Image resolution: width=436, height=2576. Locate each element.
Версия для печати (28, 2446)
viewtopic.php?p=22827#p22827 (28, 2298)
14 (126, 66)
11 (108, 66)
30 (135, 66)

[Problem statement]:
Please return all of the records exactly.

[Your response]:
Image resolution: width=436, height=2576. Locate each element.
Версия для печати (28, 2446)
viewtopic.php?p=22827#p22827 (28, 2298)
14 (126, 66)
11 (108, 66)
30 (135, 66)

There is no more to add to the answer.